The Sheriff-substitute is not satisfied that Mr and Mrs Stewart, the corroborating couple, are unbiassed parties. It is proved that Stewart and the pursuer were on terms of intimacy, and that the pursuer lodged with Mr Stewart after she left her service at the defender's. That the couple should stretch a point in the pursuer's favour is not unlikely.

A kiss is what the witness Stewart sees: and a meeting at Arbroath is what the witness Mrs Stewart sees. And certainly if these witnesses had been unconnected with each other—had their evidence been supported by third parties referred to by them—and had the defender been detected in any prevarications, the case against him might have assumed a serious aspect. But an examination of the evidence minutely strengthens his case.

Stewart says he saw his master kiss the pursuer in the girnal-house. He had left that apartment and returned unexpectedly, as he said, for further orders. He got these, but was sadly at a loss to tell the Court what they were. His manner was that of a man who was decidedly at a loss for an answer. He says he mentioned what he had seen to his fellow-servant Nicol, and did so that very day, as was natural. Nicol does not bear this out. He says it was not until the rumour broke out that Stewart said a word about his master having been familiar with pursuer; and the kissing was not alluded to, it was ‘gripping,’ a familiarity which he never saw.
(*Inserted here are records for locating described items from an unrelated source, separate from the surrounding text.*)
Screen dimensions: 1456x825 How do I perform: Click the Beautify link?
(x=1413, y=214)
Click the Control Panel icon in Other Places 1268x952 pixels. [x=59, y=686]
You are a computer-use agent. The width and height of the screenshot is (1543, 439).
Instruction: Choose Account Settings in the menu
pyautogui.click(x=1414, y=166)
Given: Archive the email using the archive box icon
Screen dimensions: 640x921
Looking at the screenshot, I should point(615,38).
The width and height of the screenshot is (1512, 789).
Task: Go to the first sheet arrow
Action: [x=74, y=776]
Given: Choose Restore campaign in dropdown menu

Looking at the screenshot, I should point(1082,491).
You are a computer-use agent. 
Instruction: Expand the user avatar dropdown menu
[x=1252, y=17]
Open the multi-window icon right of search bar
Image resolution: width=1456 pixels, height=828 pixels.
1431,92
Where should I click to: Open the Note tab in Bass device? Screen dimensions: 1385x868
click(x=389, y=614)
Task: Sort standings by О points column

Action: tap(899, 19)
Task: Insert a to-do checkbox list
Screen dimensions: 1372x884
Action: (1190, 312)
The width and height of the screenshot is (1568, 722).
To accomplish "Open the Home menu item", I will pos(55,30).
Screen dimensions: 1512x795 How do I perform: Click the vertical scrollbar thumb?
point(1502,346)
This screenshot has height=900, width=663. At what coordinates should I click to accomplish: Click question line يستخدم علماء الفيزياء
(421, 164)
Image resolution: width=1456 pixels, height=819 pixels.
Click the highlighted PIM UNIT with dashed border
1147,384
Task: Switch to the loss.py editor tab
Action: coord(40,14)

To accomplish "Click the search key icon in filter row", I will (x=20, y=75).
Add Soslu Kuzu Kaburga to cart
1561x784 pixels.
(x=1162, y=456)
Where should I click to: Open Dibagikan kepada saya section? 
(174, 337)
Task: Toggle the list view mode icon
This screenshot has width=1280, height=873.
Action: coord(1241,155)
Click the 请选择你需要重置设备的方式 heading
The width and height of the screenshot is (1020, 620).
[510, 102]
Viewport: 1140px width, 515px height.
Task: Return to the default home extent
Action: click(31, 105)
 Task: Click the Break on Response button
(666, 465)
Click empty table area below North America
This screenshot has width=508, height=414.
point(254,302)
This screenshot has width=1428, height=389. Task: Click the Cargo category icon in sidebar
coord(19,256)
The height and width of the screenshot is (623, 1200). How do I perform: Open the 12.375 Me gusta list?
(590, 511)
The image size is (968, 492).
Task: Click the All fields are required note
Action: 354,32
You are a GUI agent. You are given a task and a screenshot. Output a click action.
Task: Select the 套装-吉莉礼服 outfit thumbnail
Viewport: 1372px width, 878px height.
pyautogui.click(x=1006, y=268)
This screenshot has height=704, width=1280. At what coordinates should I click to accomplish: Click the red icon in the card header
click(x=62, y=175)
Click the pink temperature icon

Mrs Stewart says that she saw her master meet the pursuer in Arbroath, and go into the inn together. If this is true it is very suspicious, for by this time the pursuer had accused him of being the father of the child. They were shewn up to a room in this inn by Ann Callum, and if Ann Callum had corroborated this, the Sheriff-Substitute would have been much impressed by that fact. But Ann Callum has no recollection of this transaction, and says, if it ever had happened she must have remembered it. This shakes Mrs Stewart's evidence very much. The fact that the pursuer shewed Mrs Stewart money after this interview does not prove much.

The only other corroboration which the pursuer's story meets with is from the witness Marr, who sees the bonnet of the pursuer crushed on one occasion. But this is not enough to justify a belief in her story throughout. Is it too much to believe that the man Cuthill, to whom the pursuer had yielded up her virtue once before—and also resided close by, who is seen visiting the house late at night—is it too much to believe that he is the father? The Sheriff-Substitute prefers to believe this rather than that the defender should have so far forgotten his position and his marriage vows as to commit fornication with his own maid-servant.”

The Sheriff ( Heriot) adhered.

The pursuer appealed.

Balfour for her

Solicitor-General and Crichton in answer.

The Court adhered.

Solicitors: Agent for Appellant— Charles S. Taylor, S.S.C.

Agents for Respondent— G.&J. Binny, W.S.